De même qu'en français, on peut trouver "on a eu du cul / on n'a pas eu de cul", mais mettre à la forme négative "tu as le cul bordé de nouilles (même sens, expression marseillaise) ne marche pas !  "Tu n'as pas le cul bordé de nouilles", ça fait bizarre... et même "T'as pas le cul bordé de nouilles", pour garder le même registre, ça fait encore bizarre !



Víctor Pérez said:


> Con relación a las diversas expresiones equivalentes de *avoir du cul*, su análoga etimológica, no siempre aplicable, quizá sea *haber nacido con una flor en el culo*.



Lean esto :



> Né coiffé, avec une cuillère en argent dans la bouche (ou une fleur dans le cul comme on dit dans sa langue maternelle, ainsi qu'il le rappelle lui-même)...


----------



## blink05

Estoy lamentando sinceramente no ser español, para participar a la resucitación de una expresión tan bella.


----------



## Gévy

Bonjour Nanon,

Oui, tout à fait d'accord avec toi, mais on a quand même des expressions familières possibles en négation: On n'a pas eu de cul/bol/pot/veine.

Quand on doit les traduire en espagnol, on se trouve un peu bloqués vis-à-vis du registre.

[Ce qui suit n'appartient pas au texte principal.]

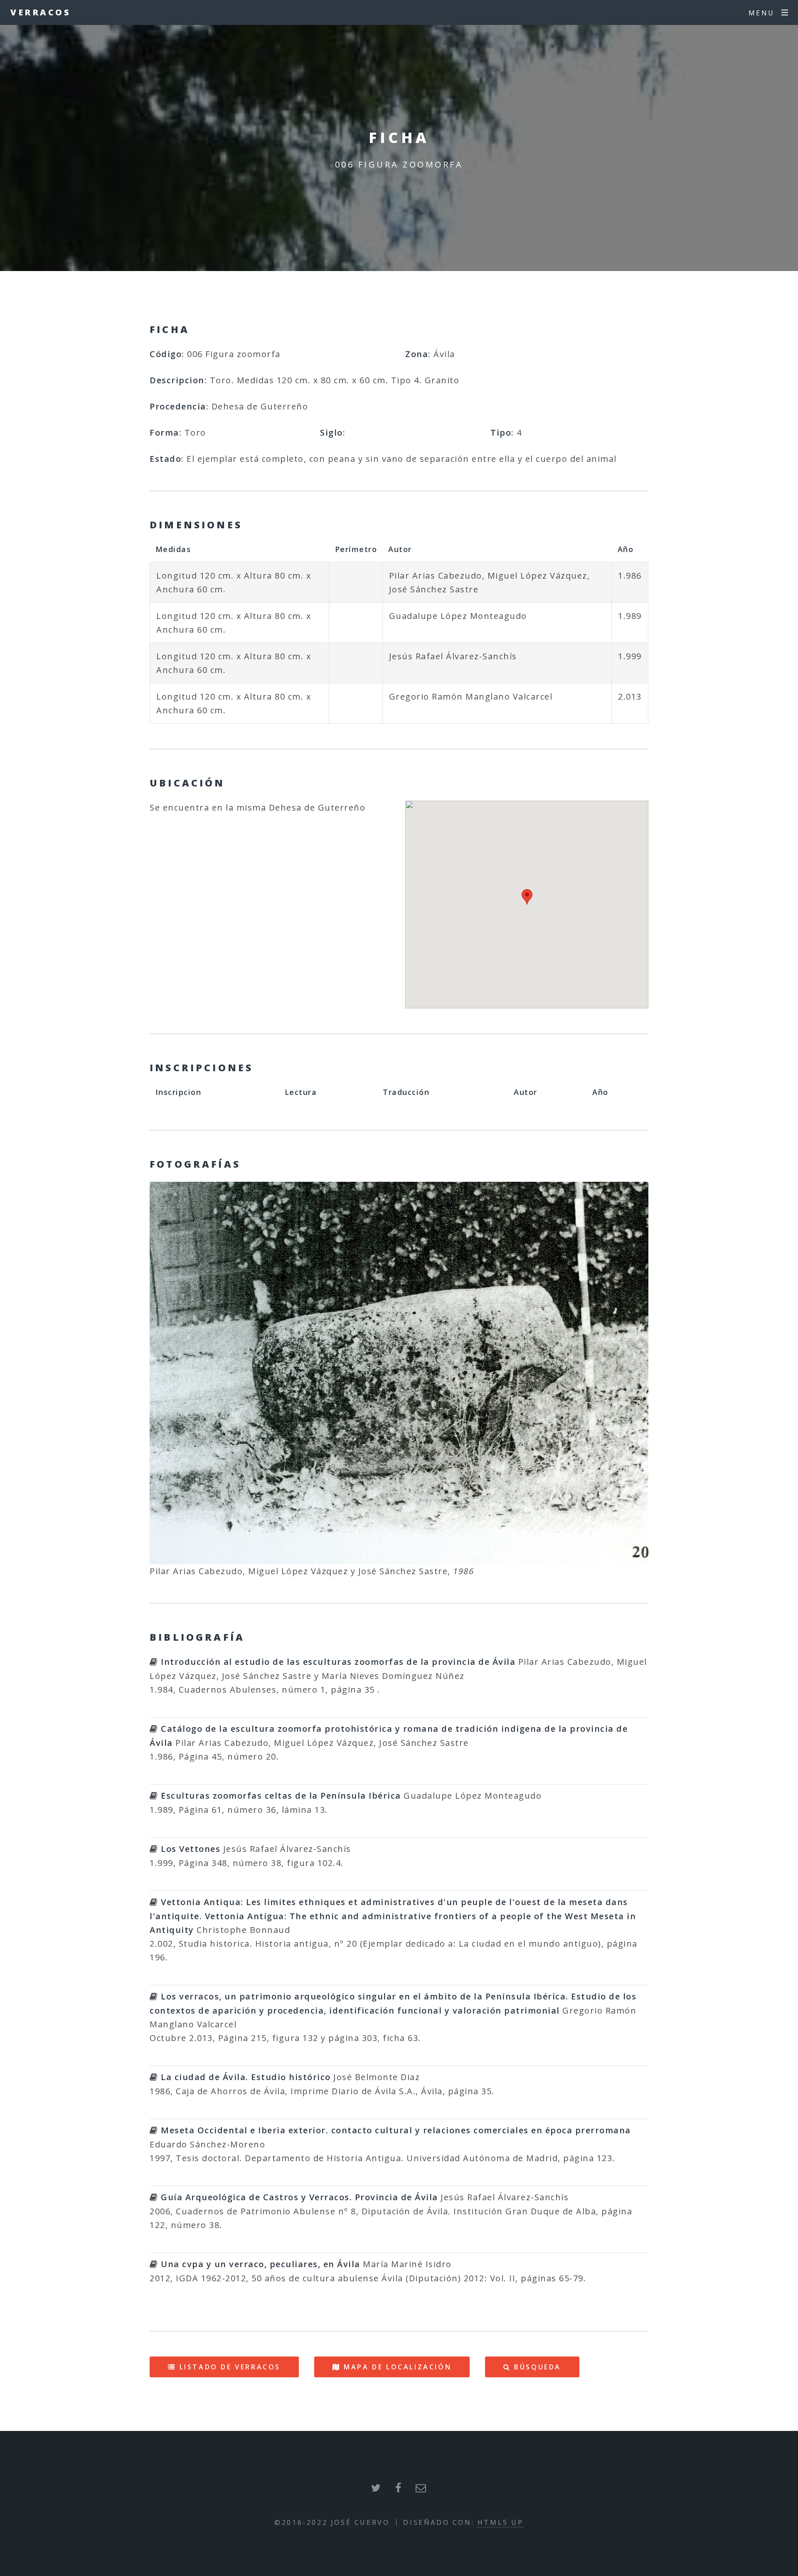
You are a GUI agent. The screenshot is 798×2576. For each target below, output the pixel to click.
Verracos (40, 12)
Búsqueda (537, 2366)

C'est ce que je voulais signaler et que j'aimerais trouver à résoudre. 

Bisous,

Gévy


----------



## Nanon

C'est bien ce que je te dis, Gévy : "on n'a pas eu de cul, de bol, de veine..." est possible, mais "on n'a pas eu le tafanari (*) comme la Porte d'Aix" est impossible ! Grammaticalement, est-ce à cause de l'article défini ? Est-ce à cause du complément ? Il faudrait faire une étude poussée mais je sens que l'analyse contrastive de ces culs peut nous mener très loin...

* "Le tafanari comme la Porte d'Aix", ça veut dire la même chose et c'est également marseillais. Le tafanari, c'est de l'argot que les non-Marseillais ne comprennent pas, mais ça reste un cul. Et la Porte d'Aix, c'est un arc de triomphe. Pas très utilisable, sauf pour traduire en marseillais !


----------



## Gévy

Là, Nanon, on entre dans la sphère du Français-Seulement. 

Ce que je cherche, c'est une éventuelle traduction de ces phrases négatives, qui soit populaire ou familière, en espagnol. Ce serait intéressant de la trouver ! 

Bisous,

Gévy


----------



## saintest66

D'origine roussillonnaise, je peux vous dire que "avoir un cul comme la porte d'Aix" est une expression très utilisée.
Étonnante, et finalement réconfortante, cette déferlante sur cette question.
Salut à tous


----------



## Nanon

Gévy, si tu cherches une expression utilisable à la forme affirmative et négative, ça restreint le champ des possibles...
La première expression qui vient à l'esprit est "mala pata", mais elle n'est pas à la forme négative et elle manque vraiment de "cul" !
Quant à l'espagnol d'Espagne, tu es mieux placée que moi...


----------



## GURB

Hola
¡Por fin, el humorismo ha vuelto a este foro!


> Aquí, *Gurb*, podría argumentar que qué diferencia hay entre tener mucha o tenerla lisa...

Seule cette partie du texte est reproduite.